U.S. gross domestic product grew at a modest 2.1% in the third quarter of 2019, so the relatively small drag on the national economy from farm losses may be unnoticeable.15 Even so, farm-belt states are struggling. When a region suffers large-scale farming losses, it affects local employment and consumer spending, spreading financial hardship in rural communities. In fact, the Midwest Economy Index, which tracks nonfarm business activity in five states (Illinois, Indiana, Iowa, Michigan, and Wisconsin) has declined for seven straight months, from April through October.16
The economic impact also differs from farm to farm. Payouts from the trade aid program varied widely and left some farmers more exposed to losses than others. Large farms are also more likely to have the resources to withstand rough patches, but small and midsize farms are more vulnerable. As a result, current market conditions may result in further consolidation as big corporations buy more farm land from smaller farmers in distress.

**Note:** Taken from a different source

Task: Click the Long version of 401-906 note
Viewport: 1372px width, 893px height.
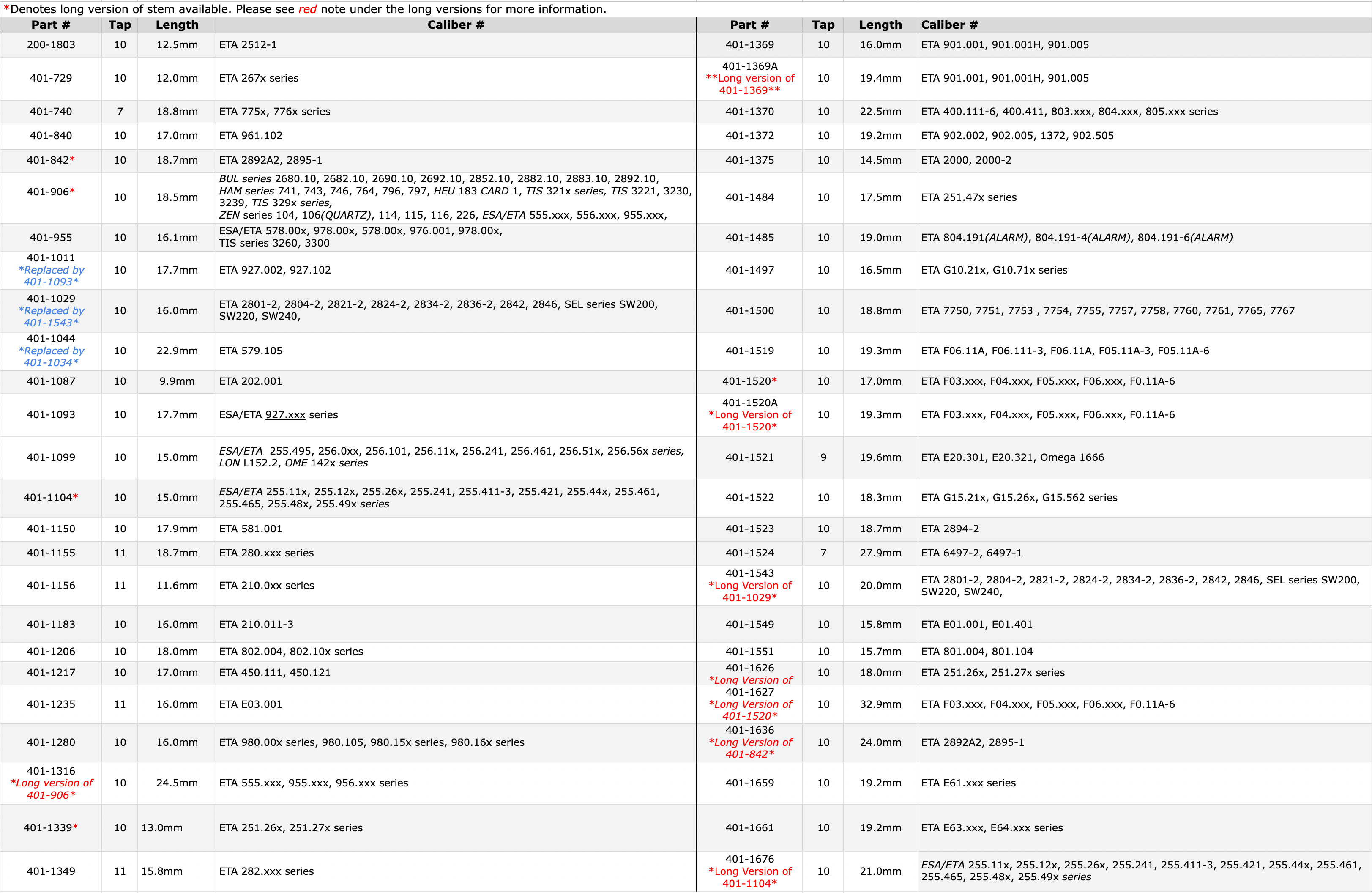Action: click(51, 789)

There is hope on the horizon for farmers who are worried about the financial ramifications of a prolonged trade conflict. On October 11, the Trump administration reported a tentative "phase one" trade deal with expectations of a Chinese commitment to purchase up to $50 billion of agricultural products annually.17 Although negotiations on a limited deal are reportedly progressing, the final terms and signing date have yet to be announced.